On February 20th, the U.S. Securities Exchange Commission (SEC), the top securities watchdog in America, announced that cybersecurity play Gladius Network had self-reported its 2017 token sale as an unregistered security offering and the startup would be taking remedial steps to right its violations of U.S. securities laws.
Gladius, a Washington D.C.-based company focused on leveraging the Ethereum blockchain to mitigate Distributed Denial of Service (DDoS) attacks, had raised more than $12 million USD in an initial coin offering near the peak of the 2017 cryptoeconomy bull run.
SEC Maintains Position on ICOs
Over the last several years, however, the SEC has repeatedly maintained that many such token sales qualify as unregistered securities offerings under U.S. federal law. As anxieties over securities regulations crackdowns reached a fever pitch in America’s nook of the cryptoverse in 2018, the Gladius team pivoted toward caution and self-reported an unregistered ICO to the Commission last summer.
The company cooperated with the watchdog’s ensuing investigation and committed to taking remedial actions. Now, “without admitting or denying the findings,” Gladius has agreed to register its token as a security with the SEC and will return funds to any of its ICO investors that request their investments back.
“The SEC has been clear that companies must comply with the securities laws when issuing digital tokens that are securities,” said SEC Cyber Unit head Robert Cohen. “Today’s case shows the benefit of self-reporting and taking proactive steps to remediate unregistered offerings,”
The latest enforcement flex comes after the Commission has undertaken a spree of enforcement actions toward enterprises in the cryptocurrency space in recent months. Last November, the agency settled charges with EtherDelta founder Zachary Coburn after the regulator determined EtherDelta had started out as an unregistered securities exchange.
That same month, the Commission settled charges with another two token projects, Airfox and Paragon Coin, as their ICOs were deemed to be unregistered securities offerings. And in December 2018, the SEC fined music producer DJ Khaled and boxer Floyd Mayweather for illegally marketing Centra Tech in having failed to disclose they were paid to promote the token play.
More recently, social media business Kik said last month they expected the SEC to undertake enforcement actions related to the company’s kin token offering from 2017. Kik CEO Ted Livingston said the company was prepared to fight any forthcoming regulatory flex in court, a possibility that would mark a sharp break in style from smaller projects’ more deferential posturings toward the Commission over the last year.
The Regulatory Landscape in America Remains Paradoxical
There are several U.S. government agencies that exercise oversight over various aspects of commerce in the nation, and to date, they’ve all had different things to say on how cryptocurrencies should be regulated there.
For example, the Internal Revenue Service (IRS) slots cryptocurrencies as “property” for tax purposes, which bears capital gain and loss implications. The SEC, for now, has maintained that most tokens are securities. The U.S. Commodity Futures Trading Commission (CFTC) hails crypto-assets as commodities. And the U.S. Treasury’s Finance Crimes Enforcement Network (FinCEN) sees cryptocurrencies as money, a position courts in America have started pointing to with more frequency.

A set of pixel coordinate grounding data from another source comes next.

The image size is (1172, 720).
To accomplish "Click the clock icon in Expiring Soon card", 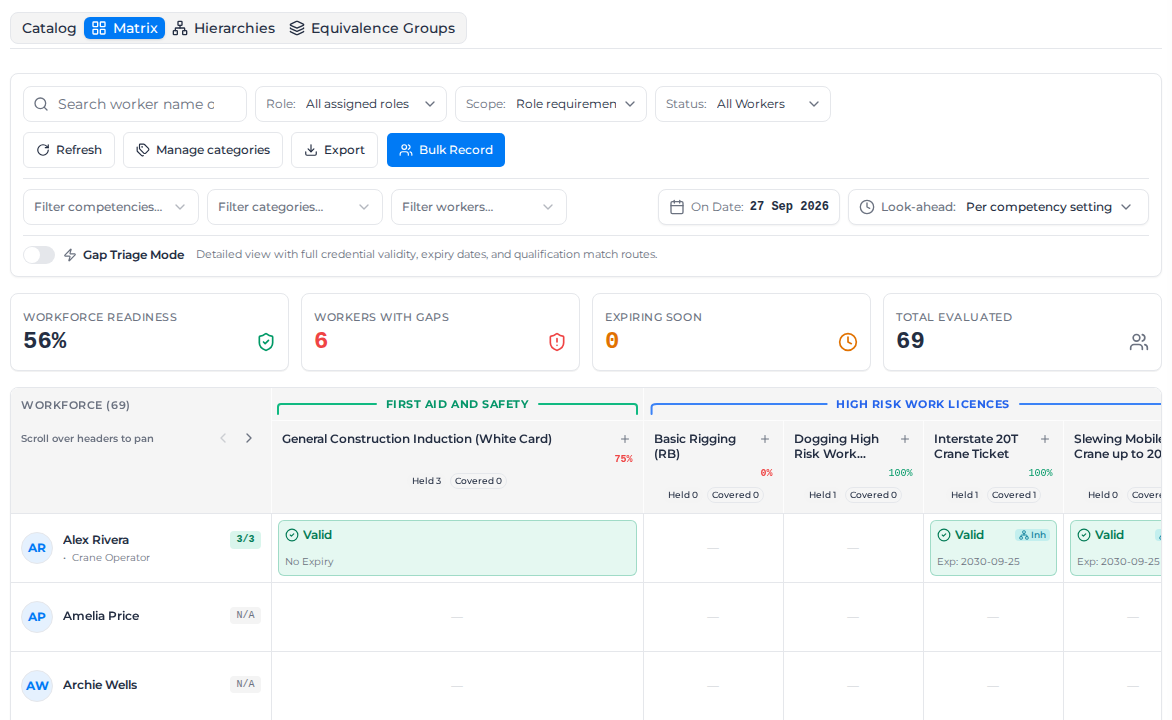I will click(848, 342).
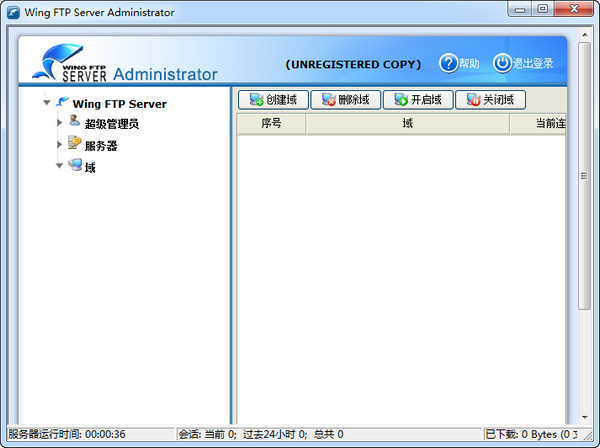Click the 删除域 delete domain button

346,100
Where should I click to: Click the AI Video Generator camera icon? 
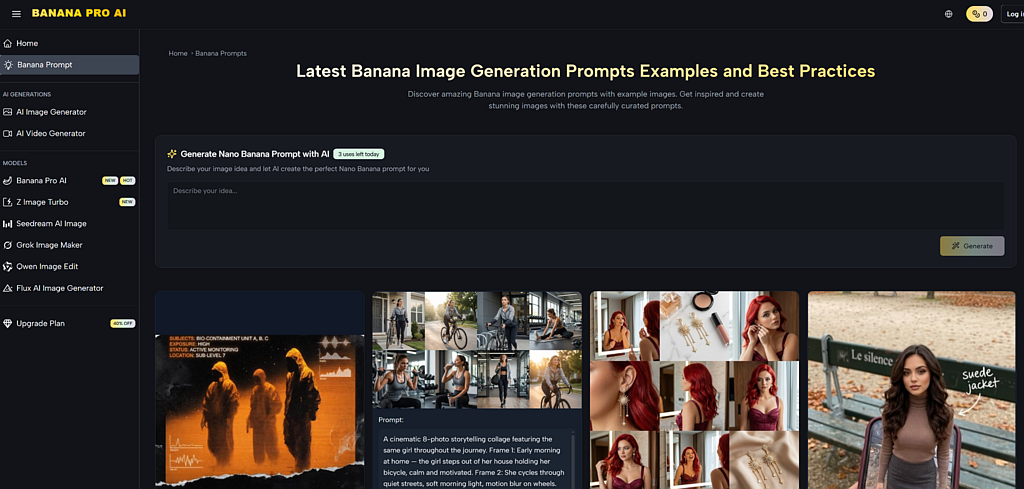pyautogui.click(x=8, y=133)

Even in this labyrinthine, ambiguous landscape, there’s apparently more room for debate. Late last year, a federal court in California challenged the SEC’s designation of Blockvest, a forthcoming cryptocurrency exchange, as being an unregistered securities exchange. The court suggested the Commission’s interpretation of securities was too expansive.
Barring the passing of a federal bill that establishes the formal status of cryptocurrencies, the regulatory confusion is only set to continue in America. Though it remains to be seen if any such bill will be able to actualize for the foreseeable future.
Meanwhile, in the U.K., the Financial Conduct Authority (FCA) published a consultation paper last month in which it tentatively argued that utility tokens weren’t securities under its purview, a more permissive position than what’s been seen from the SEC across the pond.